Write out an exact copy of the line containing "Viewport: 607px width, 337px height." and all lines that follow it in the data below, leaving out pictures.

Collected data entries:
"""

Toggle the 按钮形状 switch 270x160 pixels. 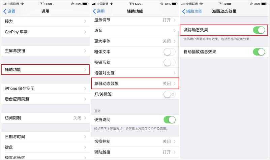coord(170,62)
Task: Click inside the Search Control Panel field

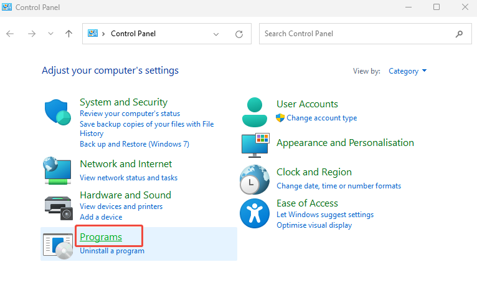Action: 355,34
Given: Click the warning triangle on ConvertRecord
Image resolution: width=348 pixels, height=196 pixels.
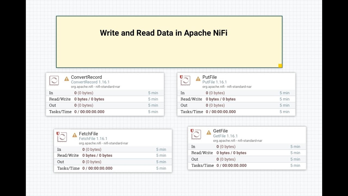Looking at the screenshot, I should coord(67,79).
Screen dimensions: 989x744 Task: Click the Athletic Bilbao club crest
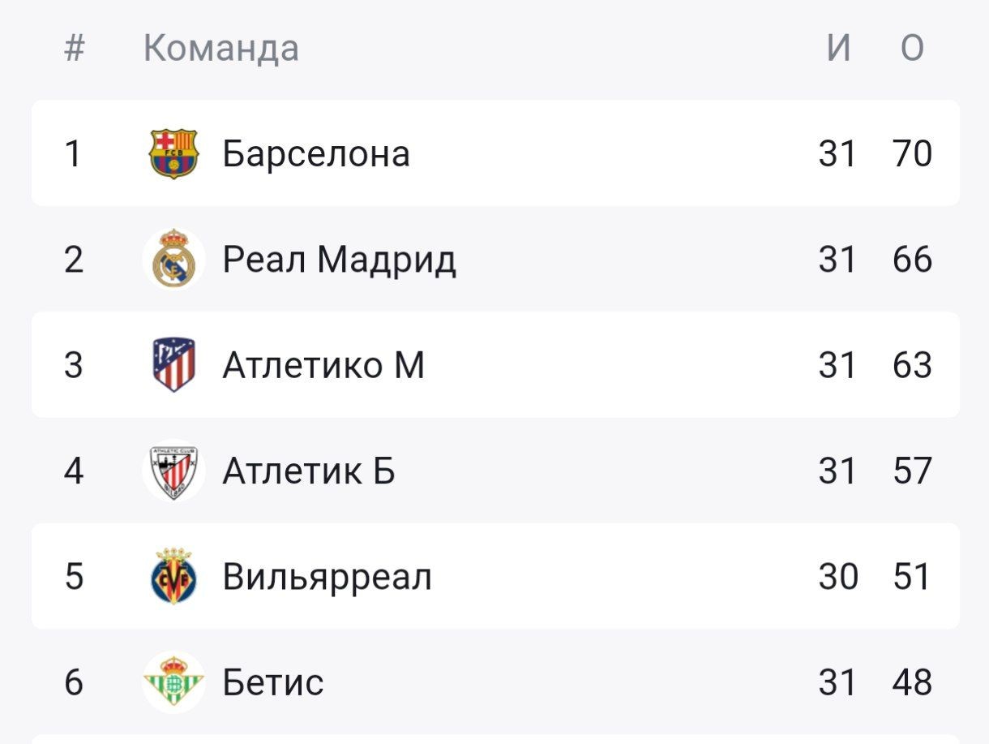(173, 471)
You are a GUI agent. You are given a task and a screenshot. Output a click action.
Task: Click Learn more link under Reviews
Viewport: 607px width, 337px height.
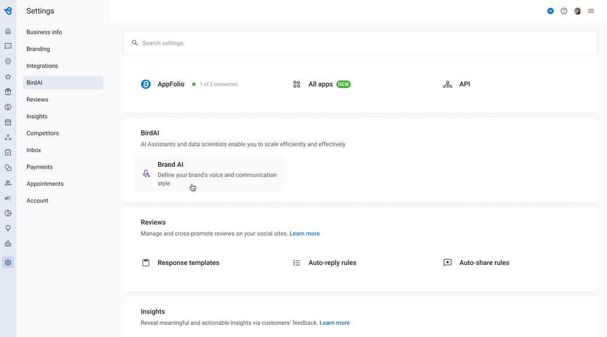tap(304, 234)
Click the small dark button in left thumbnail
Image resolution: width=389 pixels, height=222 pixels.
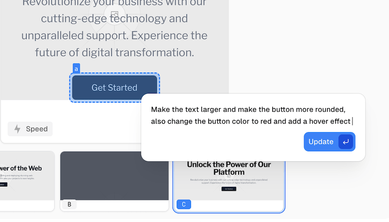(x=3, y=185)
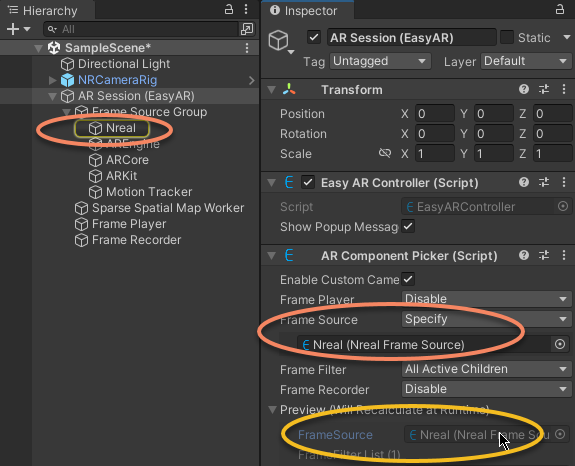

"""

(EXERCISE RESULT)
Viewport: 607px width, 337px height.
tap(304, 234)
Click the small dark button in left thumbnail
Image resolution: width=389 pixels, height=222 pixels.
(x=3, y=185)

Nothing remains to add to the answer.